Меня опять потревожили. Проклятье! Нет мне покоя в этом мире. Провались он пропадом!
Клубящаяся мутно-белая пелена тумана, которая размывает силуэты и гасит звуки. Какое-то шуршание. Нет. Это разговор. Где я? Кто говорит?
— Ой, она мертва! — звонкий женский голос.
— Да нет, дышит, — хрипловатый низкий, наверное, мужской.
— Сразу не поймёшь.
— Так бывает.
— Будто и не человек вовсе.
— Ты думаешь, что говоришь? Кто она, по-твоему, нежить?!
— Сила у неё точно нечеловеческая, — авторитетно заявил первый голос.

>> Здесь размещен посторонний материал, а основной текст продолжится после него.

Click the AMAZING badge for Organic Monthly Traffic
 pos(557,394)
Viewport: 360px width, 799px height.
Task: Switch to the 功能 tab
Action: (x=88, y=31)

Не и кто тут так мои бедные косточки перетирает? Ангелы? Бесы? Демоны? Нет, ангелов тут не водится.
— Демоническая что ли? — усмехнулся второй.
Значит, и не демоны.
— Смеёшься что ли? Ты легенду помнишь?
— Что за легенда? — захотелось спросить мне, но хрипловатый голос опередил.
— О Непорочной Деве, которой суждено спасти Мир, — с изрядной долей пафоса возвестил высокий.
— Ах, эту, — второй голос так и сочился скептицизмом, — Разве миру Аврэд что-то угрожает?
— А что Дева сможет сделать, если явится после того, как всё рухнет в Бездну? — последовало вполне резонное замечание.
— Хм-м.
Повисла пауза.
— А почему ты решила, что это именно она? Ведь Дева должна быть светлой.
— В легенде сказано: «подобно Жене Светозарного».
— Вот именно, значит — светлая.
— В честь чего это? Сама подумай! Как это родная сестра повелителя Хаоса может быть светлой?
Не поняла. Вторая что, тоже женщина?
— Это ересь! — уверенно заявила та, у которой голос был пониже.
— Кто бы чего ни говорил, сестра Разрушителя светлой быть не может!
— Но не тёмная же! Должна быть серой или, точнее, светло-серой! Иначе, она не стала бы Женой Создателя!
— Вот и я говорю! А нирта какая? Только не говори, Гэва, что ничегошеньки не «видишь», не поверю.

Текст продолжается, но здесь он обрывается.